Centro Andaluz de Biologia Molecular y Medicina Regenerativa (CABIMER), Consejo Superior de Investigaciones Cientificas (CSIC), Universidad de Sevilla, Universidad Pablo de Olavide, Seville, Spain.
MAP Laboratory, INSA Lyon, Claude Bernard University UMR5240, Villeurbanne, France.
Cell Cycle. 2023 May;22(10):1163-1168. doi: 10.1080/15384101.2023.2206350. Epub 2023 May 1.
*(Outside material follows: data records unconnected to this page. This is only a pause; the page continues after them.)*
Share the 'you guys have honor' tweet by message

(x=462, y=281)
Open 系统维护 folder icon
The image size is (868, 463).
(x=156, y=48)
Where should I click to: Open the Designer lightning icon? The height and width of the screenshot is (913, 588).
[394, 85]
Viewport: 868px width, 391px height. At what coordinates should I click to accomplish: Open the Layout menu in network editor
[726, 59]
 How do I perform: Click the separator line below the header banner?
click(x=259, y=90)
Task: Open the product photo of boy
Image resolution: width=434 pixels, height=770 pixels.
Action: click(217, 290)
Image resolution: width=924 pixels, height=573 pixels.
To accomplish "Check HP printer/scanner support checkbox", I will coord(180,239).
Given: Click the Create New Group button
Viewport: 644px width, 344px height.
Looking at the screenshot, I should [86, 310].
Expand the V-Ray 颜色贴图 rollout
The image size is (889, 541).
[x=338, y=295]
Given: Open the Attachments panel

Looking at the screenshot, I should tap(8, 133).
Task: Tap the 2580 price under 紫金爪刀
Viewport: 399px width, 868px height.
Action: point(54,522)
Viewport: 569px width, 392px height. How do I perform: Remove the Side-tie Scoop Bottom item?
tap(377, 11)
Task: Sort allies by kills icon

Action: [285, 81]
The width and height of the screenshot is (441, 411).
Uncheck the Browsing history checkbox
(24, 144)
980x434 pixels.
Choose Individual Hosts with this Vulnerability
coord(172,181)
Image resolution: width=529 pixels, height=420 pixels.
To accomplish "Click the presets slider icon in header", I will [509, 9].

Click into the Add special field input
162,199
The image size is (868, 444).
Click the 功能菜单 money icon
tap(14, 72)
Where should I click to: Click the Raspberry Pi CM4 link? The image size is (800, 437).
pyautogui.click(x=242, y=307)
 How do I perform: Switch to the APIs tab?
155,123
Apart from a few rare exceptions, the maintenance of functional telomeres by recombination-based mechanisms is restricted to accidental and/or pathological situations. Originally described in the yeast S. cerevisiae, this mode of telomere repair has gained interest with the discovery of telomerase negative cancers that use alternative lengthening of telomeres (ALT cancer) dependent on homologous recombination. In both yeast and humans, it has been shown that recombination at telomeres is spatially regulated and occurs preferentially at the nuclear pore complexes (NPCs) in yeast and at ALT-associated promyelocytic leukemia nuclear bodies (APBs) in human cells. Here, we discuss the potential relationships between these two membrane-less structures and their role in enabling unconventional recombination pathways.
除了少数罕见的例外,基于重组的机制来维持功能端粒仅限于偶然和/或病理情况。这种端粒修复模式最初在酵母 S. cerevisiae 中被描述,随着端粒酶阴性癌症的发现,该模式引起了人们的兴趣,这些癌症依赖于同源重组的端粒的非经典延长(ALT 癌症)。在酵母和人类中,已经表明端粒处的重组受到空间调节,并且在酵母中优先发生在核孔复合物 (NPC) 处,在人类细胞中优先发生在 ALT 相关早幼粒细胞白血病核体 (APB) 处。在这里,我们讨论了这两种无膜结构之间的潜在关系及其在使非传统重组途径成为可能方面的作用。